# Passage given
────────────────────────────────────────

From one perspective, the new rule seems reasonably calculated to eliminate the prior version’s ambiguity concerning application to future elections (as it would appear to be impossible to both amend the procedures for a vote and conduct that vote under the amended procedures through the same proxy). If accepted, this argument – along with the argument that prior inconsistencies of interpretation may no longer be relevant, since the new rule has not yet been interpreted by the SEC – should reduce the chances that a court would again disturb the agency’s application of its rules. But even as it arguably cures one problem, the new rule may create others.
John Wilcox, new chairman of London-based consultancy Sodali and an advisor on corporate governance to (and formerly head of corporate governance for) major institutional investor TIAA-CREF, declined to comment on the new rule’s direct impact on litigation, but says: ‘On the substance of the issues raised by the Second Circuit, I don’t think that even in the revised rule the SEC explained why it changed its position, or why the new position is the right thing for shareholders. I don’t think the SEC has adequately explained why proxy access is excludable when other shareholder proposals relating to the election process are not.’ (Wilcox identified this, and all his quoted opinions, as solely his own.)
‘Will they interpret the new rule to exclude ballot access for bylaw amendments requiring cumulative voting, or majority voting?’, Wilcox asks. The question appears largely rhetorical, but illustrates how the SEC may have to choose between inconsistent interpretation of its rules, or more radical change to established practices than it is traditionally comfortable with. Other rule changes may bridge this gap, or they might only serve to multiply the complexities.

────────────────────────────────────────

Items from a data source
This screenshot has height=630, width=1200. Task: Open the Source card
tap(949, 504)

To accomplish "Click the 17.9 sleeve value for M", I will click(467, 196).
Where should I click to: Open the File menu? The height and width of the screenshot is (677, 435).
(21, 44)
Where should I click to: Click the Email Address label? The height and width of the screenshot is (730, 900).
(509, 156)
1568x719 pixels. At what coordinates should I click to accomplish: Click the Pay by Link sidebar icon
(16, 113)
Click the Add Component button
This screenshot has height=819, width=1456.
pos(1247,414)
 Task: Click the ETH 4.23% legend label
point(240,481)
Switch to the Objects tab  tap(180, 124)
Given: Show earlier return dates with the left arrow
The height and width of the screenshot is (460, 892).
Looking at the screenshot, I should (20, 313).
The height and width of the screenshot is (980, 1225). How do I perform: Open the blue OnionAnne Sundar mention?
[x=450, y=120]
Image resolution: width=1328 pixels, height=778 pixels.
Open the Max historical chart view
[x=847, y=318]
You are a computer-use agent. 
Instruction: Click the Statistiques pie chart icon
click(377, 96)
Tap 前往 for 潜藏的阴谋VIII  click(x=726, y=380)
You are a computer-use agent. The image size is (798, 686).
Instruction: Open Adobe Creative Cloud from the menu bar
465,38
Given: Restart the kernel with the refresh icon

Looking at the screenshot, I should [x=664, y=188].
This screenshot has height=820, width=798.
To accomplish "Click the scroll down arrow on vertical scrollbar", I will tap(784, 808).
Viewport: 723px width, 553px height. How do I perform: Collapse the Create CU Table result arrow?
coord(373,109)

────────────────────────────────────────

# Work instructions
1. According to the passage on the SEC's revised proxy-access rule, which firm has John Wilcox recently become chairman of?
2. Decide whether each statement agrees with the passage on the SEC's revised proxy-access rule, and quote the words that settle it. (a) Wilcox commented on the new rule's direct impact on litigation. (b) The SEC has already interpreted the new rule. (c) Wilcox identified his quoted opinions as solely his own.
3. Write a continuation of the passage on the SEC's revised proxy-access rule, starting after its final sentence.

# Answers given
1. Sodali, a London-based consultancy.

2.
(a) No: "declined to comment on the new rule’s direct impact on litigation"
(b) No: "the new rule has not yet been interpreted by the SEC"
(c) Yes: "Wilcox identified this, and all his quoted opinions, as solely his own."

3.
While the prospect of litigation remains very much in the air, the suggestion that negotiation may be the better course of action is also detectable. Ferlauto says: ‘You could see companies putting proxy access initiatives on their proxy ballots to accommodate shareholders.’
Beyond the 2008 proxy season
SEC chairman Christopher Cox has stated that he believes shareholders should have greater say in the nomination of directors, and that he is committed to revisiting the issue of proxy access proposals in 2008. However, the recent change to Rule 14a-8 passed 3-1 on party lines. With the sole Democratic commissioner who voted in opposition now resigned, few observers on either side of the question expect that Cox will be able to effectively revisit the issue in a reformist direction anytime soon.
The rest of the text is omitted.